--- Provided data Enclosed Below ---

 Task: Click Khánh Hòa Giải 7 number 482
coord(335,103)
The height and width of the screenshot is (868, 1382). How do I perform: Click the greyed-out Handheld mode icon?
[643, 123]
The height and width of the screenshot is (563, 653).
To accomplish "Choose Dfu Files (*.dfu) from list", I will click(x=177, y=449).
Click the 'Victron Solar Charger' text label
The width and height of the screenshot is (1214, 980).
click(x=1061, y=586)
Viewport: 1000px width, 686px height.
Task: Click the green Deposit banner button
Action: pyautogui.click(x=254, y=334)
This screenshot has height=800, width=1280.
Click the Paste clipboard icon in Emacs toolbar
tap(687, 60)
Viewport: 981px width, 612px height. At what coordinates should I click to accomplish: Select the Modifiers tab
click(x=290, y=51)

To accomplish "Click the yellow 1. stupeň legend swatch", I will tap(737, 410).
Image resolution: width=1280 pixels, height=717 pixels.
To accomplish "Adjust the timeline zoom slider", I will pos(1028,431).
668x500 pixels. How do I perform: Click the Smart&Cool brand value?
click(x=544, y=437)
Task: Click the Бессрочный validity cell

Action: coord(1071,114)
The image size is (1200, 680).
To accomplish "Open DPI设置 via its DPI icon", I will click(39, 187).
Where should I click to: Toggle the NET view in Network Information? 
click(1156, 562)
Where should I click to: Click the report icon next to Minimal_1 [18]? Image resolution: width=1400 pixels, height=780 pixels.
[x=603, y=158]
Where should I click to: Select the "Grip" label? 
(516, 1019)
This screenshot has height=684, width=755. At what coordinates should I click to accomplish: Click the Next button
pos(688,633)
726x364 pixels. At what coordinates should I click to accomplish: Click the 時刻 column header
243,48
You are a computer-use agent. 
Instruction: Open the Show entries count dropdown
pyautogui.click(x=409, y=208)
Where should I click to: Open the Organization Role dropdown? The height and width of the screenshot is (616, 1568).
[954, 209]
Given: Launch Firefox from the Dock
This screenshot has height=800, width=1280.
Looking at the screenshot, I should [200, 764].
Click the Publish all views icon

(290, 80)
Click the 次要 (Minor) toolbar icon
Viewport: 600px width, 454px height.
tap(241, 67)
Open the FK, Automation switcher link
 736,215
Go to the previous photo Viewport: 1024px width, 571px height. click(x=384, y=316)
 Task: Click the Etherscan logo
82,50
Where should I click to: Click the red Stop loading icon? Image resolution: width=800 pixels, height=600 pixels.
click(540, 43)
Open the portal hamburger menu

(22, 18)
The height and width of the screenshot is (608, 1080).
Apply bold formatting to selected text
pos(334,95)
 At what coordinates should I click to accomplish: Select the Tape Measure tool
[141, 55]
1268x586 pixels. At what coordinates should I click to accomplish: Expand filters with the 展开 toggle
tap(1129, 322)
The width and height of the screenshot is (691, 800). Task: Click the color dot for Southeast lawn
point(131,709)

--- End of Enclosed Provided data ---

> Exercise brief
Could you print the lines above, exactly as written, from the line containing "Viewport: 600px width, 454px height." through the final one?

> Written solution
Viewport: 600px width, 454px height.
tap(241, 67)
Open the FK, Automation switcher link
 736,215
Go to the previous photo Viewport: 1024px width, 571px height. click(x=384, y=316)
 Task: Click the Etherscan logo
82,50
Where should I click to: Click the red Stop loading icon? Image resolution: width=800 pixels, height=600 pixels.
click(540, 43)
Open the portal hamburger menu

(22, 18)
The height and width of the screenshot is (608, 1080).
Apply bold formatting to selected text
pos(334,95)
 At what coordinates should I click to accomplish: Select the Tape Measure tool
[141, 55]
1268x586 pixels. At what coordinates should I click to accomplish: Expand filters with the 展开 toggle
tap(1129, 322)
The width and height of the screenshot is (691, 800). Task: Click the color dot for Southeast lawn
point(131,709)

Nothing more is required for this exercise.